Problem set →
1. In the forum question about ungzipping S3 data, why does the asker want to decompress the streams directly instead of using the current approach? Answer in one to three sentences.
2. Please name the local path where the code in the forum question about ungzipping S3 data writes the downloaded file.
3. Resume the forum question about ungzipping S3 data from where it stops.

Selected excerpt →

______

Search code examples
pythoncompression

Python ungzipping stream of bytes?


Here is the situation:

  • I get gzipped xml documents from Amazon S3

      import boto
      from boto.s3.connection import S3Connection
      from boto.s3.key import Key
      conn = S3Connection('access Id', 'secret access key')
      b = conn.get_bucket('mydev.myorg')
      k = Key(b)
      k.key('documents/document.xml.gz')
    
  • I read them in file as

      import gzip
      f = open('/tmp/p', 'w')
      k.get_file(f)
      f.close()
      r = gzip.open('/tmp/p', 'rb')
      file_content = r.read()
      r.close()
    

Question

How can I ungzip the streams directly and read the contents?

I do not want to create temp files, they don't look good.

______

Entries supplied →
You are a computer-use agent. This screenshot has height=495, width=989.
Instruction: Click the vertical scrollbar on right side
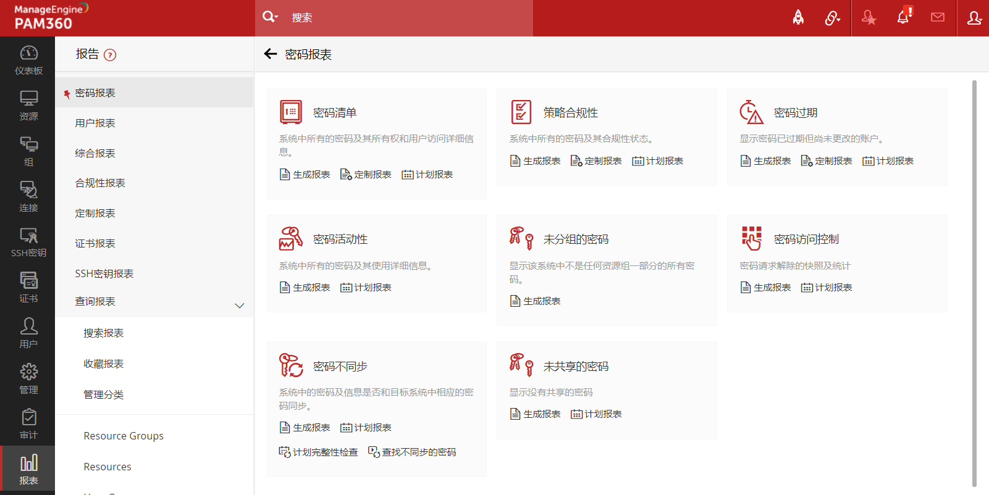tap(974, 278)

______

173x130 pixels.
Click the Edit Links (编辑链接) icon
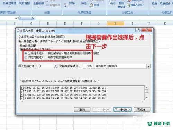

______

Written answers →
1. The current approach saves the download to a temporary file before opening it with gzip. The asker does not want to create temp files because "they don't look good."

2. /tmp/p

3.
Solution

  • Yes, you can use the zlib module to decompress byte streams:

    import zlib
    
    def stream_gzip_decompress(stream):
        dec = zlib.decompressobj(32 + zlib.MAX_WBITS)  # offset 32 to skip the header
        for chunk in stream:
            rv = dec.decompress(chunk)
            if rv:
                yield rv
        if dec.unused_data:
            # decompress and yield the remainder
            yield dec.flush()
    

    The offset of 32 signals to the zlib header that the gzip header is expected but skipped.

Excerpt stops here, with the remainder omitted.